7.2.5 Andere bouwwerken, geen overkappingen zijnde

Bij ieder hoofdgebouw mogen andere bouwwerken, geen overkappingen zijnde, worden gebouwd, waarbij buiten het bouwvlak de bouwhoogte niet meer mag bedragen dan:

  • a. 1 m voor erf- en terreinafscheidingen voor de voorgevel;
  • b. 2 m voor erf- en terreinafscheidingen achter de voorgevel;
  • c. 3 m voor overige andere bouwwerken, geen overkappingen zijnde.

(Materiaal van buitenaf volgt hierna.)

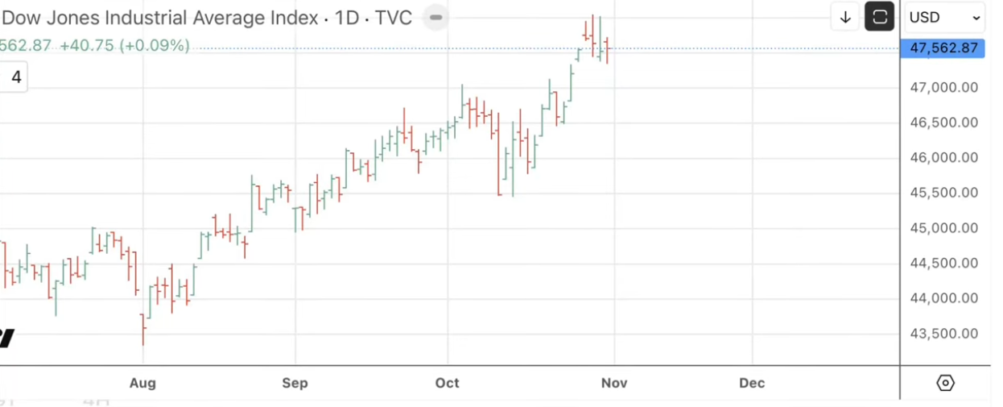Open the USD currency dropdown
Image resolution: width=1003 pixels, height=407 pixels.
point(945,17)
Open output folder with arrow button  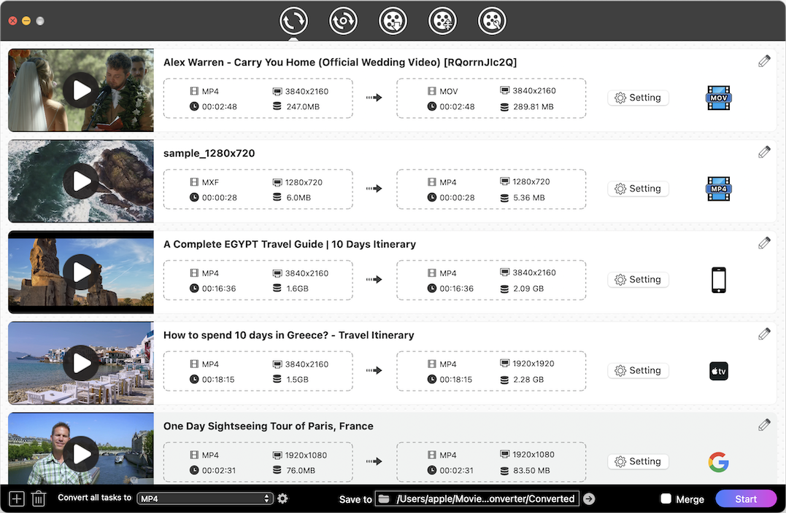[589, 499]
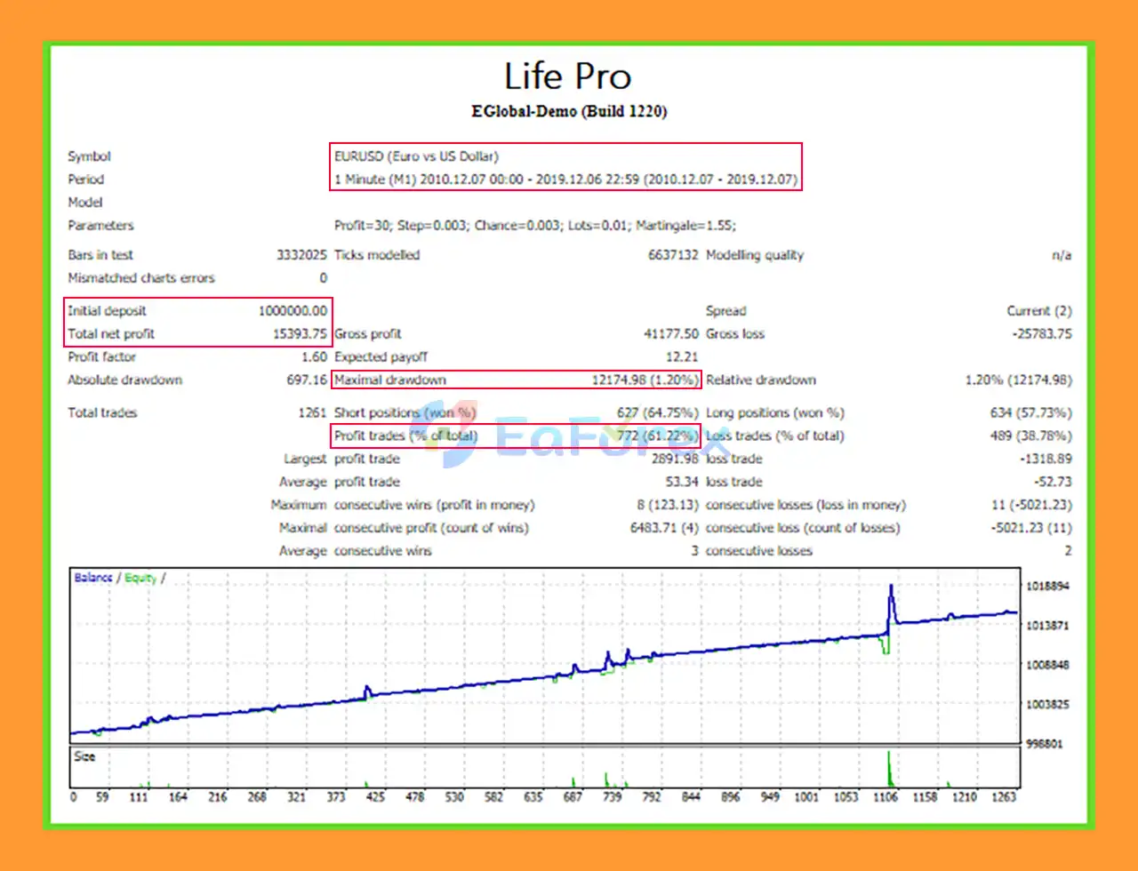This screenshot has width=1138, height=871.
Task: Click the balance curve spike near bar 1106
Action: pyautogui.click(x=890, y=588)
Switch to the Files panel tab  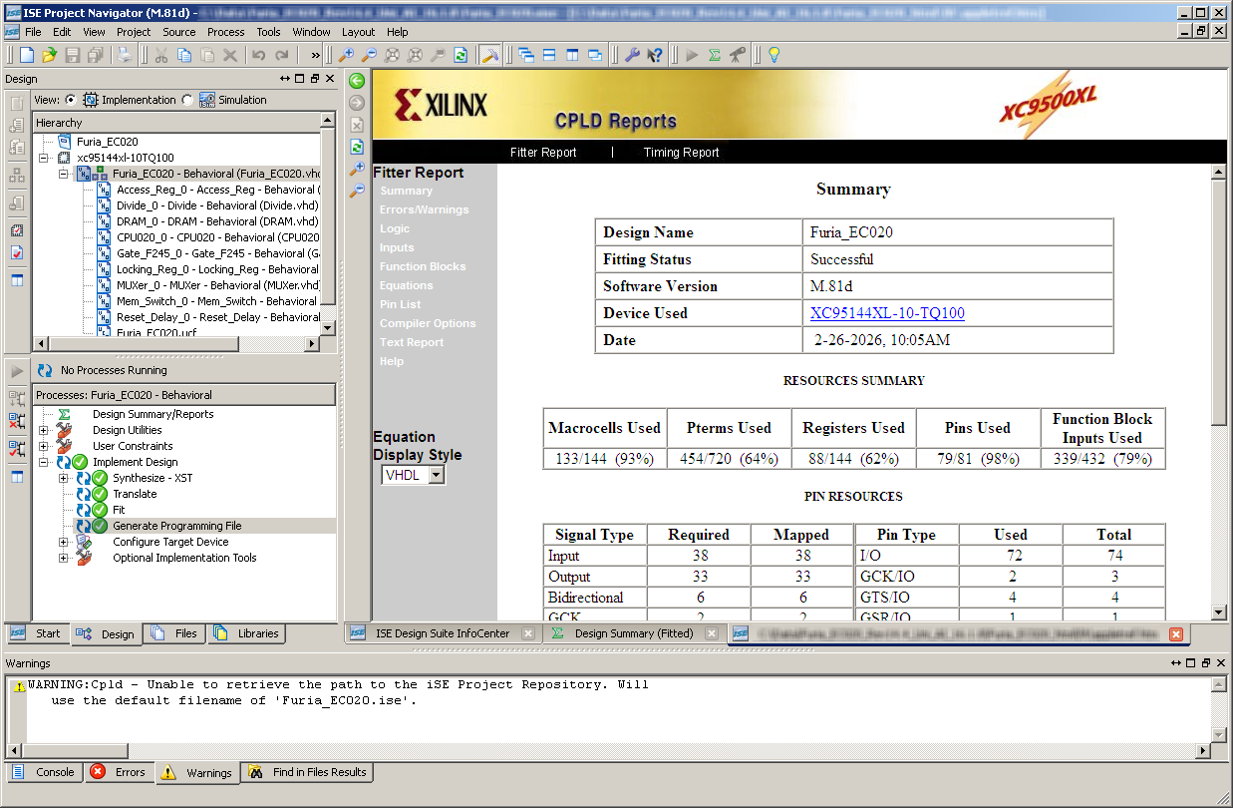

7.3 Afwijken van de bouwregels

Het bevoegd gezag kan bij omgevingsvergunning afwijken van de bouwregels voor:

  • a. de bouw van een vrijstaand bijgebouw en/of overkapping op een kortere afstand tot de achtergevel van het hoofdgebouw indien de diepte van het perceel gemeten uit de achtergevel van het hoofdgebouw minder dan 9 m bedraagt;
  • b. de bouw van een kap op een aanbouw waarbij:
    • 1. de dakhelling niet meer mag bedragen dan de dakhelling van het bijbehorende hoofdgebouw;
    • 2. de goothoogte niet meer mag bedragen dan de hoogte van de eerste bouwlaag van het bijbehorende hoofdgebouw;
    • 3. de bouwhoogte niet meer mag bedragen dan de goothoogte van het bijbehorende hoofdgebouw;
  • c. de bouw van een kap op een vrijstaand bijgebouw op voorwaarde dat:
    • 1. de bouwhoogte niet meer mag bedragen dan 5 m;
    • 2. de goothoogte niet meer bedraagt dan 3 m;
  • d. de bouw van andere bouwwerken, geen overkappingen zijnde, zoals borstweringen met een hoogte van maximaal 1 m, gemeten vanaf het betreedbaar oppervlak, op een aanbouw;
  • e. het bouwen van een terreinafscheiding met een maximale bouwhoogte van 3 m, mits:
    • 1. dit aantoonbaar bedrijfmatig, waaronder begrepen de beveiliging, noodzakelijk is;
    • 2. het een volledig open hekwerk betreft, zodanig dat het zicht op het voorterrein vanaf de openbare weg behouden blijft;
  • f. het oprichten van vlaggenmasten en oriëntatie- en/of reclamezuilen, mits deze niet hoger zijn dan 11 m.

7.4 Nadere eisen

De omgevingsvergunning kan slechts worden verleend, mits:

  • a. de geluidsbelasting op de gevel van geluidsgevoelige gebouwen niet hoger zal zijn dan de daarvoor geldende grenswaarde uit de Wet geluidhinder of de vastgestelde hogere grenswaarde;
  • b. geen onevenredige aantasting plaatsvindt van:
    • 1. de kwaliteit van de openbare ruimte, zoals een samenhangend straat- en bebouwingsbeeld;
    • 2. de verkeersveiligheid;
    • 3. de sociale veiligheid;
    • 4. het aantal parkeervoorzieningen;
    • 5. de functionele en ruimtelijke structuur, zoals aansluiting op (structurele) groenelementen en waterelementen;
    • 6. de bebouwingsmogelijkheden, gebruiksmogelijkheden en/of bezonning van de aangrenzende gronden en bouwwerken;
    • 7. het milieu.

7.5 Specifieke gebruiksregels

Met betrekking tot het gebruik gelden de volgende regels:

  • a. opslag van meer dan 10.000 kg consumentenvuurwerk is niet toegestaan;
  • b. verkooppunten voor motorbrandstoffen zijn niet toegestaan.